═════ Input data ═════

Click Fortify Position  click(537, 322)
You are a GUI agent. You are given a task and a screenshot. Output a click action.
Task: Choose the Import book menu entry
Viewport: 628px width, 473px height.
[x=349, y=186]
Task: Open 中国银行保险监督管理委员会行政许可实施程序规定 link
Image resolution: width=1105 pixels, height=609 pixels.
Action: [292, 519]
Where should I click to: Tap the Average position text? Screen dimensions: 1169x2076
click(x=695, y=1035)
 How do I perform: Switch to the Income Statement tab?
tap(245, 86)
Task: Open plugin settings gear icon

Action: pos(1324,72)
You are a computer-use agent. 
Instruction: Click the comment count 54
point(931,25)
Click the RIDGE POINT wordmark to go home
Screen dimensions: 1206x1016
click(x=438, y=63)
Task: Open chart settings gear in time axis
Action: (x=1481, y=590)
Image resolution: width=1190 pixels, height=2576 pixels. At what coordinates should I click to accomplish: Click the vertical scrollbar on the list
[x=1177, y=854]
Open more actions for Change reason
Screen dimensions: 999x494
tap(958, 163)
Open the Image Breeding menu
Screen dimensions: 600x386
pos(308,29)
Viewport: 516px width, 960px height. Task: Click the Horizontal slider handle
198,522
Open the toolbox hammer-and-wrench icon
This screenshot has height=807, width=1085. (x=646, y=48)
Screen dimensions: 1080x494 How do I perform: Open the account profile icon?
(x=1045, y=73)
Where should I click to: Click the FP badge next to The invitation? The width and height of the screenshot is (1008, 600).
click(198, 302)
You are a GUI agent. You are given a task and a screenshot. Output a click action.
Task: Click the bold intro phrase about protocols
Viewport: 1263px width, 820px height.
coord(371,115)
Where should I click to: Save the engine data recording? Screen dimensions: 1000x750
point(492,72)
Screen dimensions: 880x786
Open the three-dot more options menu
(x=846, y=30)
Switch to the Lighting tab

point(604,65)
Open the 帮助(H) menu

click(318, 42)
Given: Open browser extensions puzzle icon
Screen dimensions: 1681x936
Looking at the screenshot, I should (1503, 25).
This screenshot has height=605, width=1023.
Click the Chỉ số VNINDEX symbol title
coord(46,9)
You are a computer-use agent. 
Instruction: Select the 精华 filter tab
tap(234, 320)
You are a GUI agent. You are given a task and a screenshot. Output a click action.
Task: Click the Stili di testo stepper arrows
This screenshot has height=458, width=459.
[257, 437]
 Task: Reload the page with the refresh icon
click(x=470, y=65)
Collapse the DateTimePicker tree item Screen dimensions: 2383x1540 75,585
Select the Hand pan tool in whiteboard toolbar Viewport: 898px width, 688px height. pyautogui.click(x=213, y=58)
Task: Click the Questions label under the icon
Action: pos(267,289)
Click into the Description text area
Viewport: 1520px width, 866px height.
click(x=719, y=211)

═════

Output all of the records exactly, with nothing omitted.

- Result for this exercise -
Click Fortify Position  click(537, 322)
You are a GUI agent. You are given a task and a screenshot. Output a click action.
Task: Choose the Import book menu entry
Viewport: 628px width, 473px height.
[x=349, y=186]
Task: Open 中国银行保险监督管理委员会行政许可实施程序规定 link
Image resolution: width=1105 pixels, height=609 pixels.
Action: [292, 519]
Where should I click to: Tap the Average position text? Screen dimensions: 1169x2076
click(x=695, y=1035)
 How do I perform: Switch to the Income Statement tab?
tap(245, 86)
Task: Open plugin settings gear icon

Action: pos(1324,72)
You are a computer-use agent. 
Instruction: Click the comment count 54
point(931,25)
Click the RIDGE POINT wordmark to go home
Screen dimensions: 1206x1016
click(x=438, y=63)
Task: Open chart settings gear in time axis
Action: (x=1481, y=590)
Image resolution: width=1190 pixels, height=2576 pixels. At what coordinates should I click to accomplish: Click the vertical scrollbar on the list
[x=1177, y=854]
Open more actions for Change reason
Screen dimensions: 999x494
tap(958, 163)
Open the Image Breeding menu
Screen dimensions: 600x386
pos(308,29)
Viewport: 516px width, 960px height. Task: Click the Horizontal slider handle
198,522
Open the toolbox hammer-and-wrench icon
This screenshot has height=807, width=1085. (x=646, y=48)
Screen dimensions: 1080x494 How do I perform: Open the account profile icon?
(x=1045, y=73)
Where should I click to: Click the FP badge next to The invitation? The width and height of the screenshot is (1008, 600).
click(198, 302)
You are a GUI agent. You are given a task and a screenshot. Output a click action.
Task: Click the bold intro phrase about protocols
Viewport: 1263px width, 820px height.
coord(371,115)
Where should I click to: Save the engine data recording? Screen dimensions: 1000x750
point(492,72)
Screen dimensions: 880x786
Open the three-dot more options menu
(x=846, y=30)
Switch to the Lighting tab

point(604,65)
Open the 帮助(H) menu

click(318, 42)
Given: Open browser extensions puzzle icon
Screen dimensions: 1681x936
Looking at the screenshot, I should (1503, 25).
This screenshot has height=605, width=1023.
Click the Chỉ số VNINDEX symbol title
coord(46,9)
You are a computer-use agent. 
Instruction: Select the 精华 filter tab
tap(234, 320)
You are a GUI agent. You are given a task and a screenshot. Output a click action.
Task: Click the Stili di testo stepper arrows
This screenshot has height=458, width=459.
[257, 437]
 Task: Reload the page with the refresh icon
click(x=470, y=65)
Collapse the DateTimePicker tree item Screen dimensions: 2383x1540 75,585
Select the Hand pan tool in whiteboard toolbar Viewport: 898px width, 688px height. pyautogui.click(x=213, y=58)
Task: Click the Questions label under the icon
Action: pos(267,289)
Click into the Description text area
Viewport: 1520px width, 866px height.
click(x=719, y=211)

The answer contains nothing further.